我正在使用 javascript 的 XMLHttpRequest 对象将请求发送到另一个页面(不在同一服务器或域名上)我在 firefox 中收到 ns_error_failure 错误,但 Javascript 在 Google Chrome 中工作,在网上搜索后似乎是因为 firefox 的 XSS政策。不允许跨域请求。
Is there anyway to work around this and make the JS run in both chrome and Firefox?

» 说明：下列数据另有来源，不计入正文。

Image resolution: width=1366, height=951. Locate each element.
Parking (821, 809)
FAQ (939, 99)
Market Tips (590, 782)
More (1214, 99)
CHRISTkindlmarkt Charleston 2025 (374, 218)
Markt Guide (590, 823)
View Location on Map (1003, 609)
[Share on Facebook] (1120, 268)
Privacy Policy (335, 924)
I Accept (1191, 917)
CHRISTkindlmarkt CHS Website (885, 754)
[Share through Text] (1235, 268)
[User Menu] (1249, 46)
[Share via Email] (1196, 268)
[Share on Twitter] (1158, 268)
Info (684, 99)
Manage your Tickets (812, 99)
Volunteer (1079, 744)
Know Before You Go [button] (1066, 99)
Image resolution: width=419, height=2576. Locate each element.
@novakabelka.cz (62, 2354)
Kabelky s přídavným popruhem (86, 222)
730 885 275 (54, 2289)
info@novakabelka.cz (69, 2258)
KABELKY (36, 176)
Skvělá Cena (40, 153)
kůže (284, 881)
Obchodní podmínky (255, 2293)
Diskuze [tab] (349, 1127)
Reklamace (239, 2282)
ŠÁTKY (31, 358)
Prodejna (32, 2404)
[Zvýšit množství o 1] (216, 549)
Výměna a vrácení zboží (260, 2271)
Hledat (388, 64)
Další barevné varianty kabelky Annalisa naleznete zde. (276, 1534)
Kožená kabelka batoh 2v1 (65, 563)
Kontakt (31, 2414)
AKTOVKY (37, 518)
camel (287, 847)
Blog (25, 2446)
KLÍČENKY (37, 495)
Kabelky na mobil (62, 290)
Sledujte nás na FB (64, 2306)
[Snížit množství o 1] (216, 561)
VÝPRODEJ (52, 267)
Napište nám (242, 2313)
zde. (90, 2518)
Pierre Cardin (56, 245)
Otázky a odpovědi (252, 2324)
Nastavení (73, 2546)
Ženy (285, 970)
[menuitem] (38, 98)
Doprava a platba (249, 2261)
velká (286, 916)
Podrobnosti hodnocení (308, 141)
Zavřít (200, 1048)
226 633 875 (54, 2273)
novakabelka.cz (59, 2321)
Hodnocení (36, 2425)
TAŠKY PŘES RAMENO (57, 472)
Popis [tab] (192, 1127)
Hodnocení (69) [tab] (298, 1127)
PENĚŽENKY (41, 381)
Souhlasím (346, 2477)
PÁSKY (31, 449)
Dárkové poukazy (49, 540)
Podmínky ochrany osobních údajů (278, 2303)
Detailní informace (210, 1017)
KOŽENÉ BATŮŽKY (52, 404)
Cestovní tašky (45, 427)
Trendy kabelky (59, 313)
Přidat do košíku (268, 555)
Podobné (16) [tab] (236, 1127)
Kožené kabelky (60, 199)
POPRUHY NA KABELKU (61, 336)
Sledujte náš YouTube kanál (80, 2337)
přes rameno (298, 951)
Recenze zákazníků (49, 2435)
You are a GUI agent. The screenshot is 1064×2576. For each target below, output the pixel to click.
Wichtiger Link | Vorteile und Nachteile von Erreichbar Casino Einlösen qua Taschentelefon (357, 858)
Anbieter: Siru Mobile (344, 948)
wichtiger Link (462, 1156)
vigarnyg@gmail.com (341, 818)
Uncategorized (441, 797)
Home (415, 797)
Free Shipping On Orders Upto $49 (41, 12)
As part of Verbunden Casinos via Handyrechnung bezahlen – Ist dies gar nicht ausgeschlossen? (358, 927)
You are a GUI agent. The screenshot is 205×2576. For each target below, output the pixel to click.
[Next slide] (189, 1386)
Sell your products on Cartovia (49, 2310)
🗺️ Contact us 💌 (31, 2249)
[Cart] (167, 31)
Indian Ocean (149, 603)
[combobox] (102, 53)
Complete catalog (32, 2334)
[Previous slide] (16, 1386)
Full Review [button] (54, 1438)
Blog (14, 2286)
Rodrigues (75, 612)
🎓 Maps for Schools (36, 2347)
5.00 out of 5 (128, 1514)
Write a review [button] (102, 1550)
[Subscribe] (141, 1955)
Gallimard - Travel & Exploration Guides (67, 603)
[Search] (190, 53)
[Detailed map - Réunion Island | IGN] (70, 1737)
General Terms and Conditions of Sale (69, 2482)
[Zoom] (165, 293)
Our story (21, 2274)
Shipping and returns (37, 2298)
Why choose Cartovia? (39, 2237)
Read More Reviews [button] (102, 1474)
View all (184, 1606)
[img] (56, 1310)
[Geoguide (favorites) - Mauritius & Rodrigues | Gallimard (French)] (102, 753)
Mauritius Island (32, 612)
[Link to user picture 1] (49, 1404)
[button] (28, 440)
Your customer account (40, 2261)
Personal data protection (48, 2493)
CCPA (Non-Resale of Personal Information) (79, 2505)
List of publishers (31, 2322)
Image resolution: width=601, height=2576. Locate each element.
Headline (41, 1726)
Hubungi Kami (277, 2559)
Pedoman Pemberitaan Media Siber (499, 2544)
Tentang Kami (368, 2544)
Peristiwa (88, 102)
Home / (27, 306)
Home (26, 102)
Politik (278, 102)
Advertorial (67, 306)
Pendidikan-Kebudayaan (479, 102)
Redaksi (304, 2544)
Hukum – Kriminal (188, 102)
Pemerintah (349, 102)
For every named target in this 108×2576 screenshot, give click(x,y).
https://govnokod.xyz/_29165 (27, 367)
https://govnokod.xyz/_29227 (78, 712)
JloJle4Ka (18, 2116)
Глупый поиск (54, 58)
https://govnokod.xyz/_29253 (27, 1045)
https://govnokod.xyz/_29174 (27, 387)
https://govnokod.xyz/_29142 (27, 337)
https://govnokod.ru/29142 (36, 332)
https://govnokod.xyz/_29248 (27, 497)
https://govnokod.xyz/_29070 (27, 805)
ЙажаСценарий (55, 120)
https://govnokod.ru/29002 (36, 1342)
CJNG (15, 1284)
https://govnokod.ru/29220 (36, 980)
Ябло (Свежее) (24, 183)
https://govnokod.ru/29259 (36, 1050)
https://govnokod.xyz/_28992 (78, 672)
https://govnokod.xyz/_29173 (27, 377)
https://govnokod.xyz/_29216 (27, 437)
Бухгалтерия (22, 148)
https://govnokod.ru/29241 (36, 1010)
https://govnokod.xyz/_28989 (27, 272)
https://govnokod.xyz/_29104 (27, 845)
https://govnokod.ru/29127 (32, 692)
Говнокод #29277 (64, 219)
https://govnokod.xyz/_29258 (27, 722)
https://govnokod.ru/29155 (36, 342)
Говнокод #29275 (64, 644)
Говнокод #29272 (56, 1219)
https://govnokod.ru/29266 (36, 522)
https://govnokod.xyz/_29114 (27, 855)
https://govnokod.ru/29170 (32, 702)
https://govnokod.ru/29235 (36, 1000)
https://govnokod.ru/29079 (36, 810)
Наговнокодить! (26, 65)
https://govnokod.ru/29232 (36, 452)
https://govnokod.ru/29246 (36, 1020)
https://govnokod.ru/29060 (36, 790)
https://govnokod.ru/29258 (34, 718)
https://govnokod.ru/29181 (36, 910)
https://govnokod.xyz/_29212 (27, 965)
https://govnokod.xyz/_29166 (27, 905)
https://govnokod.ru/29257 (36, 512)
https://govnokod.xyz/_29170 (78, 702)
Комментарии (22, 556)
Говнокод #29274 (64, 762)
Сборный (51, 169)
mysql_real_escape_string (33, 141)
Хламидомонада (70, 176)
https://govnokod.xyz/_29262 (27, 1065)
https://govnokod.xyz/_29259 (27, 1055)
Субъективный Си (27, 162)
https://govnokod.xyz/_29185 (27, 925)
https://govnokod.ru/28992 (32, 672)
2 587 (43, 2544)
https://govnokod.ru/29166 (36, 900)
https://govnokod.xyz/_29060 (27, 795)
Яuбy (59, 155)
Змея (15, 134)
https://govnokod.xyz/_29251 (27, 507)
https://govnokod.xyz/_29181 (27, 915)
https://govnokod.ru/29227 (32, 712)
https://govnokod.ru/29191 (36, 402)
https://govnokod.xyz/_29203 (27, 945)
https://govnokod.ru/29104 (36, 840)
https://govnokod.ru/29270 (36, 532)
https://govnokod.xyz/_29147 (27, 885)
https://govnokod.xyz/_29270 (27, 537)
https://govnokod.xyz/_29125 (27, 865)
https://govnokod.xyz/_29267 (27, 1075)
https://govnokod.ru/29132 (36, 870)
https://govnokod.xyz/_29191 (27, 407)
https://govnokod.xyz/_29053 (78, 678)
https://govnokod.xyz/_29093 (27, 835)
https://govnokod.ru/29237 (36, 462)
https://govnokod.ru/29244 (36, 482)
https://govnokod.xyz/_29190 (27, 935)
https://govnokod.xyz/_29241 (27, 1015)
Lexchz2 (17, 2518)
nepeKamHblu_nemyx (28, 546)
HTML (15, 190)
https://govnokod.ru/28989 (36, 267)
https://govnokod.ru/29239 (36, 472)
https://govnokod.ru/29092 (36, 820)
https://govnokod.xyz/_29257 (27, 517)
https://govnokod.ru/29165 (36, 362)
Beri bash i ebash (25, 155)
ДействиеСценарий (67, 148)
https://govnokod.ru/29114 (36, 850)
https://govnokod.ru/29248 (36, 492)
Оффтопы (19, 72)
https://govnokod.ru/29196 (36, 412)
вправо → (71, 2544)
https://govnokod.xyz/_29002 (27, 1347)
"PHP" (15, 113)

有没有办法解决这个问题并使 JS 在 chrome 和 Firefox 中运行?
Please feel free to ask for additional details you feel are needed!
请随时询问您认为需要的其他详细信息!
Here's the code that I was using.
这是我使用的代码。
"use strict";
function showFixed(username)
{
console.log("Entered script");
var url = 'https://api-dev.bugzilla.mozilla.org/latest/bug'
+ '?quicksearch='
+ encodeURIComponent('FIXED @'+username);
displayBug(url);
}
function showPending(username)
{
console.log("Entered script");
var url = 'https://api-dev.bugzilla.mozilla.org/latest/bug'
+ '?quicksearch='
+ encodeURIComponent('@'+username);
displayBug(url);
}
function showCC(username)
{
console.log("Entered script");
var url = 'https://api-dev.bugzilla.mozilla.org/latest/bug'
+ '?quicksearch='
+ encodeURIComponent('cc:'+username);
displayBug(url);
}
function displayBug(url)
{
var xmlhttp = new XMLHttpRequest();
xmlhttp.open("GET",url,false);
xmlhttp.send();
var text = xmlhttp.responseText;
var json = JSON.parse(text);
for(var i=0;i<json.bugs.length;i++)
{
var tempRow = document.createElement('tr');
var tempId = document.createElement('td');
tempId.innerHTML = '<a href=\'https://bugzilla.mozilla.org/show_bug.cgi?id=' + json.bugs[i].id + '\'>'+ json.bugs[i].id + '</a>';
var tempCreator = document.createElement('td');
tempCreator.innerHTML = json.bugs[i].creator.real_name;
var tempShortDesc = document.createElement('td');
tempShortDesc.innerHTML = json.bugs[i].summary;
var tempComponent = document.createElement('td');
tempComponent.innerHTML = json.bugs[i].component;
var tempAssignee = document.createElement('td');
tempAssignee.innerHTML = json.bugs[i].assigned_to.real_name;
var tempWhiteBoard = document.createElement('td');
tempWhiteBoard.innerHTML = json.bugs[i].whiteboard;
var tempBugStatus = document.createElement('td');
tempBugStatus.innerHTML = json.bugs[i].status;
var tempResolution = document.createElement('td');
tempResolution.innerHTML = json.bugs[i].resolution;
var tempLastChange = document.createElement('td');
tempLastChange.innerHTML = json.bugs[i].last_change_time;
tempRow.appendChild(tempId);
tempRow.appendChild(tempAssignee);
tempRow.appendChild(tempCreator);
tempRow.appendChild(tempBugStatus);
tempRow.appendChild(tempShortDesc);
tempRow.appendChild(tempLastChange);
document.getElementById('bugs-table-tbody').appendChild(tempRow);
}
document.getElementById('main').innerHTML = '';
}
function wrapper()
{
var waitString = "Please wait while bug list is loaded..."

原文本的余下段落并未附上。